The Supreme Federal Court (STF), vested with this primary normative competence, formulated several rules in its internal regulations and created new appeals, such as the possibility of dissenting opinions against Supreme Court conviction rulings.

When the 1988 Constitution came into effect, this power ceased, so much so that in a debate held in the Supreme Court plenary, Minister Joaquim Barbosa himself said that the internal regulation should be revoked in light of the new legislation, and Celso de Mello warned that the Supreme Court could no longer do so, because this internal regulation contains materially legislative content, and now this task belongs only to the National Congress.

That is why Congress, in 1990, enacted Law 8.038, which dealt with this issue. The Supreme Federal Court even legitimately admitted appeals for reconsideration against rulings issued in direct actions of unconstitutionality (Adin). But later, in 1999, Congress enacted a law that regulated the matter in the Supreme Court, eliminating appeals for reconsideration in matters of direct actions of unconstitutionality.

The same legal regime that prevailed under the 1969 Constitution allowed the Supreme Federal Court (STF), when ruling on so-called motions for clarification, to deviate from the Code of Criminal Procedure, a law that establishes a two-day deadline for filing such motions, and the STF established five days in criminal matters.

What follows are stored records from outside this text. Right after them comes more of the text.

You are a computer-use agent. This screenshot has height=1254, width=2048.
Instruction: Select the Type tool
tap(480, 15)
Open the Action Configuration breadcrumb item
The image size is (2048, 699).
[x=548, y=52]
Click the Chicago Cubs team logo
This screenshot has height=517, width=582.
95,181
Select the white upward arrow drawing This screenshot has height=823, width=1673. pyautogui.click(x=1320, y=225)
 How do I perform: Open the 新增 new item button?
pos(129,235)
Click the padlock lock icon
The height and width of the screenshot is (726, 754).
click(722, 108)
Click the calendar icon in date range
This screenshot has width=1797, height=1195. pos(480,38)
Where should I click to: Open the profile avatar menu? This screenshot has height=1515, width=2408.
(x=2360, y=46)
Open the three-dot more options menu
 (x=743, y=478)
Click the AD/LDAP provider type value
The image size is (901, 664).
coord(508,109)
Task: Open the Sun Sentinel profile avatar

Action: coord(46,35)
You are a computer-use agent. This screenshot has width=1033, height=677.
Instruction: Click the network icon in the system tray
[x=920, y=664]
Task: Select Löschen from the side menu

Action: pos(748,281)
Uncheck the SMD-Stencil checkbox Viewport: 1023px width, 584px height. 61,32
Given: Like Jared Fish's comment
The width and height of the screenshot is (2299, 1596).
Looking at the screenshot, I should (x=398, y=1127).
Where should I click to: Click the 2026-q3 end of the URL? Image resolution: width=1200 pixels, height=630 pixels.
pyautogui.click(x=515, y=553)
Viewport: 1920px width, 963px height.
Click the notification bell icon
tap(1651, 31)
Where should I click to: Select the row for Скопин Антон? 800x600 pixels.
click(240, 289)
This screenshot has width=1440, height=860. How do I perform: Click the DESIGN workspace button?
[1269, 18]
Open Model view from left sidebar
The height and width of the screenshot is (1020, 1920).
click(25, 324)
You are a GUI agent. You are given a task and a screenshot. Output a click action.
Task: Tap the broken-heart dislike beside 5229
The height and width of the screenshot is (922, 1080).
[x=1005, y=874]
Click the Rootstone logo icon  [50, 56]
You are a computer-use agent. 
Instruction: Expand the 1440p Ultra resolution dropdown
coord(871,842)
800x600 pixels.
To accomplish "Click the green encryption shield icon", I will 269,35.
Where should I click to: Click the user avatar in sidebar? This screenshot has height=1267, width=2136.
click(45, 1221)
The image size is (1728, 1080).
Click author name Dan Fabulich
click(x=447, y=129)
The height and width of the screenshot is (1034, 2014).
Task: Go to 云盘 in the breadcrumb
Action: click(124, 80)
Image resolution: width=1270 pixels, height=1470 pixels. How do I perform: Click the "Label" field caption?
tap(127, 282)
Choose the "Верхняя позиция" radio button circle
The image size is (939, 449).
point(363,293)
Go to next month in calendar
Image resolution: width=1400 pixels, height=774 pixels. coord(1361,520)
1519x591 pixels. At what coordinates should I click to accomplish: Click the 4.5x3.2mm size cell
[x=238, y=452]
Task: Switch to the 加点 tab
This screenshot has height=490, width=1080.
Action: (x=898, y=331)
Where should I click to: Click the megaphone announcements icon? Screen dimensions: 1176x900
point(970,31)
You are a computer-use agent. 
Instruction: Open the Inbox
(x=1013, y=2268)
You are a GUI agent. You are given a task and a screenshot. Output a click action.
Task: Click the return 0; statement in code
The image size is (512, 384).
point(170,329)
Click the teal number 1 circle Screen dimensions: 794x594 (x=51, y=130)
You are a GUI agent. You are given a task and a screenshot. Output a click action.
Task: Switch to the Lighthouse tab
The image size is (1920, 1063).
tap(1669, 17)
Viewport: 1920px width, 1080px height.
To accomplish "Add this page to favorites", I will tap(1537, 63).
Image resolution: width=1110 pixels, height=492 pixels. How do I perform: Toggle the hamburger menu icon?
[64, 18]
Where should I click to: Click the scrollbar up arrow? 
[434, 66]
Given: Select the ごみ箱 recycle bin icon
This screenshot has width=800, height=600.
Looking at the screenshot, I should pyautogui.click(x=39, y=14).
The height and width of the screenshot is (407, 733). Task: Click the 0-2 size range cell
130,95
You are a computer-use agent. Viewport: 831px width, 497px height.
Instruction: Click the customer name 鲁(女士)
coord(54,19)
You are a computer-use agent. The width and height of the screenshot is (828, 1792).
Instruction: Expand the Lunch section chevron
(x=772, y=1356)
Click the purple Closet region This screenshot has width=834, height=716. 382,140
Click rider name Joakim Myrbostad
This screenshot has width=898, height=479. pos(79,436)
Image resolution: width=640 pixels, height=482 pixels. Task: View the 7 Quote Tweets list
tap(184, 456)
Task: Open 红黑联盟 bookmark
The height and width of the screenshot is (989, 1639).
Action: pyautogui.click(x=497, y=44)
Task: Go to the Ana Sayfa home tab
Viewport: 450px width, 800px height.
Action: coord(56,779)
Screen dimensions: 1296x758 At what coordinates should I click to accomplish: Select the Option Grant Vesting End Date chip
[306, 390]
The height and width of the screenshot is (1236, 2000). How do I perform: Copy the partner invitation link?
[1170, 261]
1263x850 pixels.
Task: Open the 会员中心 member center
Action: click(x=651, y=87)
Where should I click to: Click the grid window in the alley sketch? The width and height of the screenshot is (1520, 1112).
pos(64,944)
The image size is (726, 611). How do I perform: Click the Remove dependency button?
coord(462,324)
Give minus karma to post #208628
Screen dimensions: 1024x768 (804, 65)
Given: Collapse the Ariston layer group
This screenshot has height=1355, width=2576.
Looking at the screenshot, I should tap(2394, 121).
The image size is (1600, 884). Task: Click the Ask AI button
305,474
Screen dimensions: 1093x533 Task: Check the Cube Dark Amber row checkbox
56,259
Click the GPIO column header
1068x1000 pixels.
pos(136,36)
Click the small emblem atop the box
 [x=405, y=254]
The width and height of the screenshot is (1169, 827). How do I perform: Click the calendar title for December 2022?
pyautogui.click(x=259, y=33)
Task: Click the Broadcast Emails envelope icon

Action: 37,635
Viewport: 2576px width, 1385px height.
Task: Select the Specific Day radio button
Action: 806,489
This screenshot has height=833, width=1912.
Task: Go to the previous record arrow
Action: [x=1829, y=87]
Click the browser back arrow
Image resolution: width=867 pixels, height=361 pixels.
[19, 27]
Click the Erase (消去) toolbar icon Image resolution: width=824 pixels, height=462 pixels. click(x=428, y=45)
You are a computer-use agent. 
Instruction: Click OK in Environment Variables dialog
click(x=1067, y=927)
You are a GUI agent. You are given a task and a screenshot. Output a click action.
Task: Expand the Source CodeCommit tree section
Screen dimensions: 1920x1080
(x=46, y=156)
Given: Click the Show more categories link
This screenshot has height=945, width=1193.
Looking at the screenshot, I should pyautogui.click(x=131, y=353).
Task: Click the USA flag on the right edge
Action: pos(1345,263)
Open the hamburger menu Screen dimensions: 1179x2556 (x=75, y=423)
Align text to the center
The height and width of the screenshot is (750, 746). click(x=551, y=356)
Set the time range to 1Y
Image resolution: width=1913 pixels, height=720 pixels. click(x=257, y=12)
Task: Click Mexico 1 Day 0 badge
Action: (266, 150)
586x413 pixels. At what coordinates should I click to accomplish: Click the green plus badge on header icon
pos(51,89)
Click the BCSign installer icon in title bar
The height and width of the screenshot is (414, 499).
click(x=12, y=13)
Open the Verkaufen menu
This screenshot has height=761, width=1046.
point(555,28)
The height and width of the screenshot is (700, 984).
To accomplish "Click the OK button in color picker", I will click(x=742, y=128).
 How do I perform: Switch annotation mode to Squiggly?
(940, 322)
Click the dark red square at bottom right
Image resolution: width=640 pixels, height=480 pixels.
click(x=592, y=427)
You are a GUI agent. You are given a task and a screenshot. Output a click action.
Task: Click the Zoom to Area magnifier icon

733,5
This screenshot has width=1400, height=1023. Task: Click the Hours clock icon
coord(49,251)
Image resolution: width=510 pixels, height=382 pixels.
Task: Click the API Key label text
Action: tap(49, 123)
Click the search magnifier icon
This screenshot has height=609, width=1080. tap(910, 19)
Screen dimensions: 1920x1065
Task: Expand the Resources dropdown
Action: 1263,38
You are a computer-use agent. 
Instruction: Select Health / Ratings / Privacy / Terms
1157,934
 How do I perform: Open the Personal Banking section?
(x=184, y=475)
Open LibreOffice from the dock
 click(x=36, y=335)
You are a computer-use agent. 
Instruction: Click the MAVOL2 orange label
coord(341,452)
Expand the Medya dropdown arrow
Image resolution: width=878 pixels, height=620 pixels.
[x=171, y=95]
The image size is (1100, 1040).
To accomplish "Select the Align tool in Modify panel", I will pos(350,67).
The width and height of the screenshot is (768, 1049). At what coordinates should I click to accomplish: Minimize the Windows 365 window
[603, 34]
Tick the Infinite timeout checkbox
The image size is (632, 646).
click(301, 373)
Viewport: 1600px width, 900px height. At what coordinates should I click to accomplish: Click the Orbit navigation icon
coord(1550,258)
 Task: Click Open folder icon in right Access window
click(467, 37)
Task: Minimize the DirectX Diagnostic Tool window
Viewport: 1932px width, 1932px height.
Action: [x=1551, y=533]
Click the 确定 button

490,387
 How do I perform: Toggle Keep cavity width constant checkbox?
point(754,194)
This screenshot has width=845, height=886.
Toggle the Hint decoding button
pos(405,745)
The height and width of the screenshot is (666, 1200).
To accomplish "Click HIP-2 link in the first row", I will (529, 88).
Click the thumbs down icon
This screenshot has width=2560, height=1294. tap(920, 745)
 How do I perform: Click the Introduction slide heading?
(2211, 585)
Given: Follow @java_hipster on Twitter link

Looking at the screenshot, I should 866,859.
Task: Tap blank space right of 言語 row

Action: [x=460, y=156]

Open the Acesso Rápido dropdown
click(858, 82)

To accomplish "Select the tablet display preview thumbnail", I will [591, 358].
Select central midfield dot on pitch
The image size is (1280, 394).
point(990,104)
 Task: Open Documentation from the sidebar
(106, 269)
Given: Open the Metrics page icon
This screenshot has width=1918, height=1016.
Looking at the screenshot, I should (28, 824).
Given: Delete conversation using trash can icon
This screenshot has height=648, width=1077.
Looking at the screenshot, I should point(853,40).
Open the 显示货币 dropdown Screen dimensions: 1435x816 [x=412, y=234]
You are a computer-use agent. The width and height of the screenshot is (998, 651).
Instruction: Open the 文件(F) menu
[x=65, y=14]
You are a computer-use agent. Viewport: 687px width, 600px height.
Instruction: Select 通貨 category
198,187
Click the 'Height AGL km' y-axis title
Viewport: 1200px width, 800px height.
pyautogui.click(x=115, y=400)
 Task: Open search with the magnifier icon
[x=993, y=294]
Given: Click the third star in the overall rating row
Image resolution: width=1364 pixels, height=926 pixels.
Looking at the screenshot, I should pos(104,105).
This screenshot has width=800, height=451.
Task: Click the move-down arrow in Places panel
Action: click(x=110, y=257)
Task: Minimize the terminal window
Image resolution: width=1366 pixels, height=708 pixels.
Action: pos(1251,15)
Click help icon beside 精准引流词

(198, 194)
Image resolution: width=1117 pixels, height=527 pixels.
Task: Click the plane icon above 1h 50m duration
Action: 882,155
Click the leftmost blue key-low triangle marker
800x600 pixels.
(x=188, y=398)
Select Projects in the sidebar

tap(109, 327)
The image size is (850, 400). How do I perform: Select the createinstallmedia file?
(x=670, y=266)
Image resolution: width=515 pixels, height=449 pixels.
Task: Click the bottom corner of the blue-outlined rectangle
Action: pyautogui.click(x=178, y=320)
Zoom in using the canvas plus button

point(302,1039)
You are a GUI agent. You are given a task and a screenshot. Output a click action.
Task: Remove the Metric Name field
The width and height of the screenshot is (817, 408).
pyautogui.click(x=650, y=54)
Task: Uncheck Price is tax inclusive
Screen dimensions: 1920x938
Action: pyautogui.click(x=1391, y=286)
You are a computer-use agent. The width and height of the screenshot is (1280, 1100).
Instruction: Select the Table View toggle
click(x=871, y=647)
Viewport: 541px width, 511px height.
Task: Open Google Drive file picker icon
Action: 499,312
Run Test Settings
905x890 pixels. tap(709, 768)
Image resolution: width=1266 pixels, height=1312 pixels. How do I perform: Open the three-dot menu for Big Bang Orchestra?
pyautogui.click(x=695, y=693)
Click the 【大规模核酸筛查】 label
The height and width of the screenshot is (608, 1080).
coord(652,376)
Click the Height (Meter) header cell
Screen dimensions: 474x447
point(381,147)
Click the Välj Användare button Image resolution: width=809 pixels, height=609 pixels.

The Supreme Court could do this because the basis for this normative competence of the STF resided essentially in the text of the Constitution then in force. Today, the STF can no longer even reduce the legal deadline to two days, as this matter now falls solely under the jurisdiction of Congress.

The Superior Court of Justice (STJ), for example, which was created by the 1988 Constitution, edited its internal regulations and copied the deadline for motions for clarification from the internal regulations of the Supreme Federal Court (STF), defining it as five days, regardless of whether the matter was civil or criminal. However, the STJ justices realized they could not do this in criminal matters, and in 1994, the STJ issued a regulatory amendment stating that motions for clarification would have a five-day deadline in civil matters, but in criminal matters the deadline is only two days, as prescribed by the Code of Criminal Procedure.

The internal regulation, based on article 333, paragraph 1 of the Supreme Court's internal regulations, which provides for the possibility of dissenting opinions, was received by the current Constitution with the force of law; therefore, it can only be revoked through laws, either expressly, as has already happened with the law governing the judgment of Direct Actions of Unconstitutionality (ADIs), or tacitly, as seems to be the case.

Law 8.038 does, in fact, legally regulate the procedural order of original criminal actions in both the Supreme Federal Court (STF) and the Superior Court of Justice (STJ), and it did not provide for appeals against single-instance decisions of the superior courts in criminal matters. And, not having done so, according to the interpretation that now seems to be the majority view in the STF plenary, the regulatory provision contained in Article 333, I, falls apart, revoked under the terms of § 1, Article 2, of the Law of Introduction to the Norms of Brazilian Law: "A later law revokes the earlier one (...) when it fully regulates the matter dealt with by the earlier law."